(begin)

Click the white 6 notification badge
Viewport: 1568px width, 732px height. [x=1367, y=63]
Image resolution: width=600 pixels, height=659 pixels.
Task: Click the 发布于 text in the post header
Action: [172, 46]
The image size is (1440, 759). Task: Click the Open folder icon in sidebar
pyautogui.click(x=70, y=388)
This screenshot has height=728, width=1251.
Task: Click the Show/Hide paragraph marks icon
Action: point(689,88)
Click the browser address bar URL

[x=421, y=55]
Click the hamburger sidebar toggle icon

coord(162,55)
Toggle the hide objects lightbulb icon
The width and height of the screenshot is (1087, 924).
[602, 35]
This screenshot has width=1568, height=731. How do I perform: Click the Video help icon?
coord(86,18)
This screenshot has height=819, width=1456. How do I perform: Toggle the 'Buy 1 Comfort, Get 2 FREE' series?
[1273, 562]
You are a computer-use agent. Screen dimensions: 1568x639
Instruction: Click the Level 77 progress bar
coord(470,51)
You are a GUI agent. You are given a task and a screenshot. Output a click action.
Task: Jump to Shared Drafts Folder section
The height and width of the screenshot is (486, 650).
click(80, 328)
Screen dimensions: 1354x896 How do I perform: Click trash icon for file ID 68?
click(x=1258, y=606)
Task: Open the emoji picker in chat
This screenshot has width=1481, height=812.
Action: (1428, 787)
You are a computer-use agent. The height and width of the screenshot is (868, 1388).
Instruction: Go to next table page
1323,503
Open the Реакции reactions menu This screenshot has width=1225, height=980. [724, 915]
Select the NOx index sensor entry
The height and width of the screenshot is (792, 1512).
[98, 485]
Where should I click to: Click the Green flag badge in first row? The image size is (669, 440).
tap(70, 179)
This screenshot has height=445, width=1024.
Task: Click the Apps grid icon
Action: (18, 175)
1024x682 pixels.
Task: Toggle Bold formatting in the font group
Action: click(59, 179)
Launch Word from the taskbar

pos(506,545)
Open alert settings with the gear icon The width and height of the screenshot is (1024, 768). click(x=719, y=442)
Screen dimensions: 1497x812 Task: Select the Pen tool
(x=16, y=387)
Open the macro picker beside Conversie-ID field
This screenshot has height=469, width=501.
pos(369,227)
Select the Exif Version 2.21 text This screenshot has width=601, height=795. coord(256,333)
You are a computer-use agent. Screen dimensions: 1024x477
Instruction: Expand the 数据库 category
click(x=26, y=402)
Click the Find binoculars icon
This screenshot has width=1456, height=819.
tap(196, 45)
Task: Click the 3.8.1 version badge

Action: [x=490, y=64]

(end)

Output every line of the entries above as a Markdown table with the columns Row and Line, numbering the rows in order and omitting blank lines.

◆ **Complete output**:
| Row | Line |
|---|---|
| 1 | Click the white 6 notification badge |
| 2 | Viewport: 1568px width, 732px height. [x=1367, y=63] |
| 3 | Image resolution: width=600 pixels, height=659 pixels. |
| 4 | Task: Click the 发布于 text in the post header |
| 5 | Action: [172, 46] |
| 6 | The image size is (1440, 759). Task: Click the Open folder icon in sidebar |
| 7 | pyautogui.click(x=70, y=388) |
| 8 | This screenshot has height=728, width=1251. |
| 9 | Task: Click the Show/Hide paragraph marks icon |
| 10 | Action: point(689,88) |
| 11 | Click the browser address bar URL |
| 12 | [x=421, y=55] |
| 13 | Click the hamburger sidebar toggle icon |
| 14 | coord(162,55) |
| 15 | Toggle the hide objects lightbulb icon |
| 16 | The width and height of the screenshot is (1087, 924). |
| 17 | [602, 35] |
| 18 | This screenshot has width=1568, height=731. How do I perform: Click the Video help icon? |
| 19 | coord(86,18) |
| 20 | This screenshot has height=819, width=1456. How do I perform: Toggle the 'Buy 1 Comfort, Get 2 FREE' series? |
| 21 | [1273, 562] |
| 22 | You are a computer-use agent. Screen dimensions: 1568x639 |
| 23 | Instruction: Click the Level 77 progress bar |
| 24 | coord(470,51) |
| 25 | You are a GUI agent. You are given a task and a screenshot. Output a click action. |
| 26 | Task: Jump to Shared Drafts Folder section |
| 27 | The height and width of the screenshot is (486, 650). |
| 28 | click(80, 328) |
| 29 | Screen dimensions: 1354x896 How do I perform: Click trash icon for file ID 68? |
| 30 | click(x=1258, y=606) |
| 31 | Task: Open the emoji picker in chat |
| 32 | This screenshot has width=1481, height=812. |
| 33 | Action: (1428, 787) |
| 34 | You are a computer-use agent. The height and width of the screenshot is (868, 1388). |
| 35 | Instruction: Go to next table page |
| 36 | 1323,503 |
| 37 | Open the Реакции reactions menu This screenshot has width=1225, height=980. [724, 915] |
| 38 | Select the NOx index sensor entry |
| 39 | The height and width of the screenshot is (792, 1512). |
| 40 | [98, 485] |
| 41 | Where should I click to: Click the Green flag badge in first row? The image size is (669, 440). |
| 42 | tap(70, 179) |
| 43 | This screenshot has height=445, width=1024. |
| 44 | Task: Click the Apps grid icon |
| 45 | Action: (18, 175) |
| 46 | 1024x682 pixels. |
| 47 | Task: Toggle Bold formatting in the font group |
| 48 | Action: click(59, 179) |
| 49 | Launch Word from the taskbar |
| 50 | pos(506,545) |
| 51 | Open alert settings with the gear icon The width and height of the screenshot is (1024, 768). click(x=719, y=442) |
| 52 | Screen dimensions: 1497x812 Task: Select the Pen tool |
| 53 | (x=16, y=387) |
| 54 | Open the macro picker beside Conversie-ID field |
| 55 | This screenshot has height=469, width=501. |
| 56 | pos(369,227) |
| 57 | Select the Exif Version 2.21 text This screenshot has width=601, height=795. coord(256,333) |
| 58 | You are a computer-use agent. Screen dimensions: 1024x477 |
| 59 | Instruction: Expand the 数据库 category |
| 60 | click(x=26, y=402) |
| 61 | Click the Find binoculars icon |
| 62 | This screenshot has width=1456, height=819. |
| 63 | tap(196, 45) |
| 64 | Task: Click the 3.8.1 version badge |
| 65 | Action: [x=490, y=64] |